ПОКАЗАННЫЙ ОТРЫВОК:
____
Я был ее кумиром. На прикроватной тумбочке до самой ее
смерти стояли две фотографии - моя и Ленина. Такие были
времена и идеалы.
Каждая из бабушек запомнилась своими фирменными
блюдами.
Бабушка Паня - супом из сущиков (мелкой речной рыбешки) и
вологодскими пирогами с творогом и яйцом.
Бабушка Шура - рисовой кашей на топленом молоке и
жареными грибами лисичками.
Бабушка Тоня - сладким пирогом «Елочка» и засахарившимся
сливовым вареньем.
Бабушка Маруся – вкуснейшим пловом, дающим фору
знаменитому узбекскому кушанию, а также непревзойденной
жареной картошкой с золотистой корочкой.
Для полной генеалогической картины необходимо упомянуть и
о моих дедушках. В отличие от бабушек их было традиционно
двое.
Одного – Михаила, деда по отцовской линии, помню смутно.
Мне было пять лет, когда он умер. В память врезалось шествие
на кладбище под угнетающую музыку похоронного оркестра и
слезы на щеках моего отца. Никогда больше я не видел его
плачущим.
А вот дед Василий, мамин папа, был моим лучшим другом
детства. Добрейшей души человек, весельчак, гармонист, на все
руки мастер и, увы, выпивоха.
Иногда, взбудораженный алкоголем, перемежая русский и
датский языки, он рассказывал мне про свою трагическую жизнь:
войну, плен, концлагерь, из которого его по счастливой
случайности выбрал и выкупил датский фермер и увез батрачить
в суровый город Орхус.
____
ИСХОДНЫЙ МАТЕРИАЛ:

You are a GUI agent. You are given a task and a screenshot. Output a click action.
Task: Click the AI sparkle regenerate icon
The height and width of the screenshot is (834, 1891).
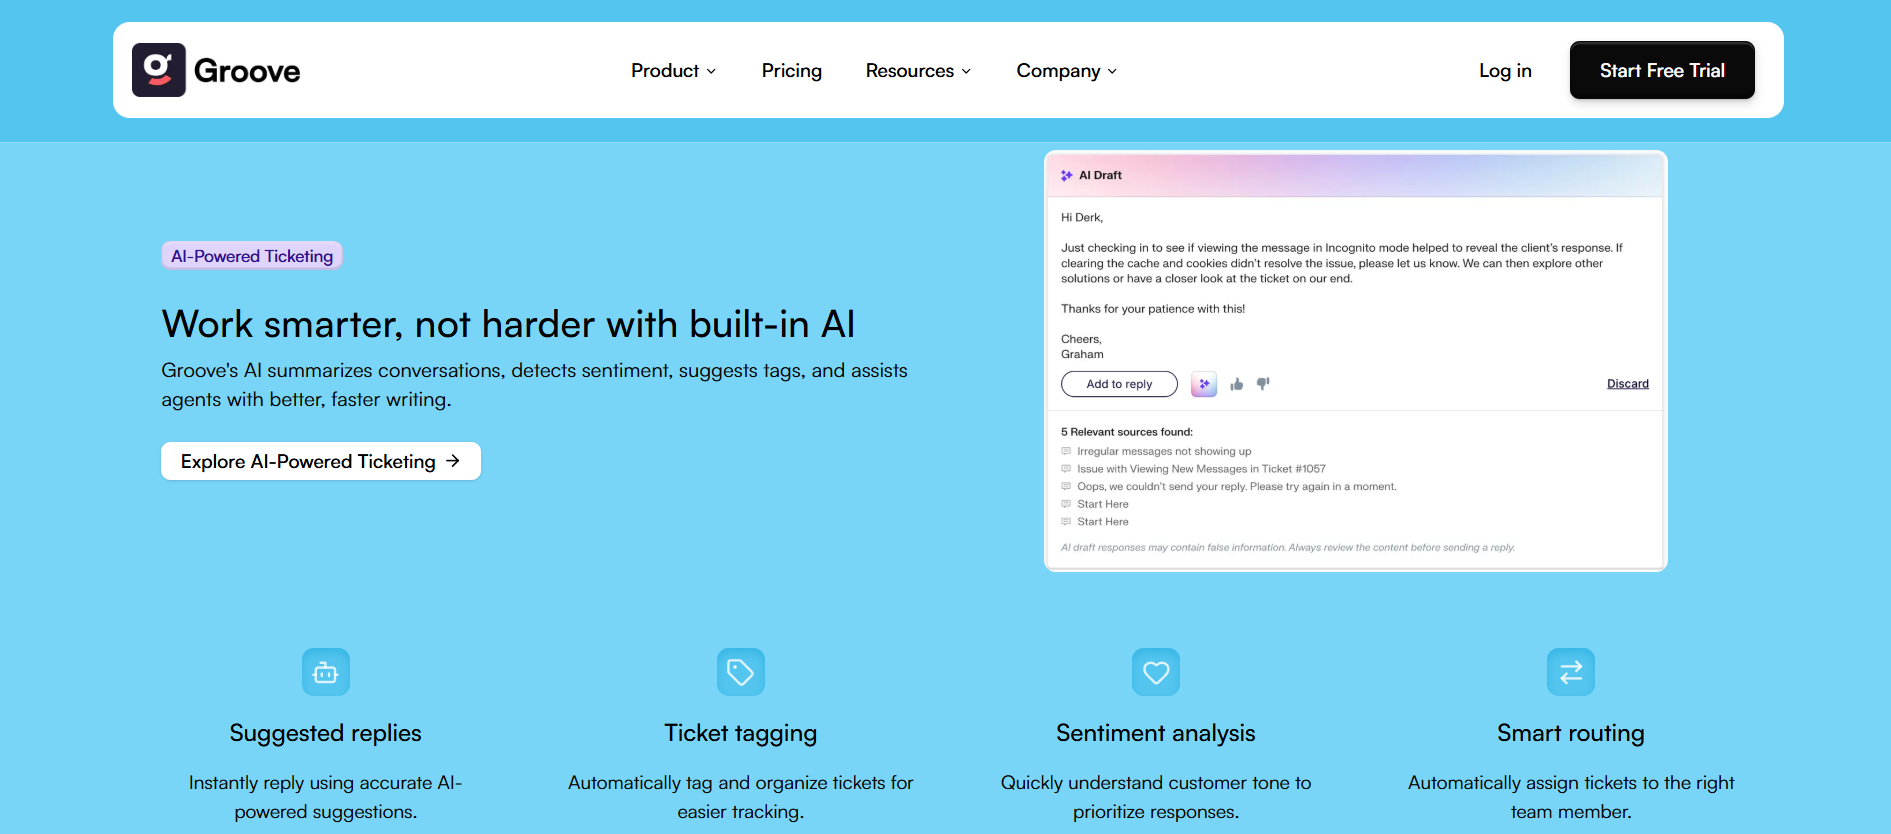(1204, 384)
____
ЧТО СДЕЛАТЬ:
(A) Согласуются ли с отрывком о бабушках и дедушках эти утверждения? (i) Дед Михаил умер, когда рассказчику было пять лет. (ii) Бабушка Шура славилась пловом. (iii) Дед Василий приходился отцом маме рассказчика. Для каждого ответьте «да» или «нет» и приведите решающие слова отрывка дословно.
(B) Продолжите отрывок о бабушках и дедушках, начав сразу после его последней фразы.

ОТВЕТЫ К ЗАДАНИЯМ:
(A)
(i) Да: «Мне было пять лет, когда он умер.»
(ii) Нет: «Бабушка Шура - рисовой кашей на топленом молоке и жареными грибами лисичками.» Плов же связан с другой бабушкой: «Бабушка Маруся – вкуснейшим пловом».
(iii) Да: «А вот дед Василий, мамин папа, был моим лучшим другом детства.»

(B)
После Победы, летом 1946-го, военнопленный Василий
Павлович Крутов, пройдя пешком через Швецию и Финляндию,
вернулся в родной Череповец к опустошённой семье, где из
четверых детей выжила только моя мама Нина.
В первый же вечер, когда хмуро пил горькую с
родственниками и друзьями, кто-то спросил его: как там живут
люди в Дании. Захмелевший и расслабившийся дед Василий,
опрометчиво рассказал про тамошний добротно устроенный
быт, а также про гладкие асфальтированные дороги и, не в
пример российским, чистые и электрифицированные
коровники.
На следующий день он был арестован органами
госбезопасности и осужден по статье 58-10 УК РСФСР -
антисоветская пропаганда и агитация.
Последующие 10 лет (от звонка до звонка!) дед провел на
просторах ГУЛАГа, а по окончании срока, получил ярлык «врага
народа» и поражение в гражданских правах еще на 10 лет.
И все эти годы моя мама (в подростков и юношеском
возрасте) была дочерью врага народов!
А мой отец, молодой перспективный специалист не побоялся
взять в жены дочь врага народов. Уважаю и преклоняюсь!
История жизни деда Василия - отдельная книга, которую я
когда-нибудь обязательно напишу.
Однако вернемся в Калинин.
Учеба в спецшколе мне нравилась и получалась благодаря
моей первой учительнице - Прасковье Федоровне, внешне очень
похожей на ушедшую в марте 1965 года бабушку Прасковью
Андреевну.
К концу второго класса я уже бойко и с гордостью
рассказывал про свою семью по-немецки:
«Mein Name ist Eugen. Ich bin neun Jahre alt.
Meine Familie ist nicht sehr gro; Ich habe eine Mutter
und einen Vater und einen Bruder. Meine Mutter hei;t Nina.
Mein Vater hei;t Valentin. Mein kleiner Bruder hei;t Alexander.»
К тому времени наша семья пополнилась братом Сашей -
кареглазым красавцем, сделанным на Цейлоне.
Но с немецким языком пришлось распрощаться, как и со
спецшколой, и с городом Калинином.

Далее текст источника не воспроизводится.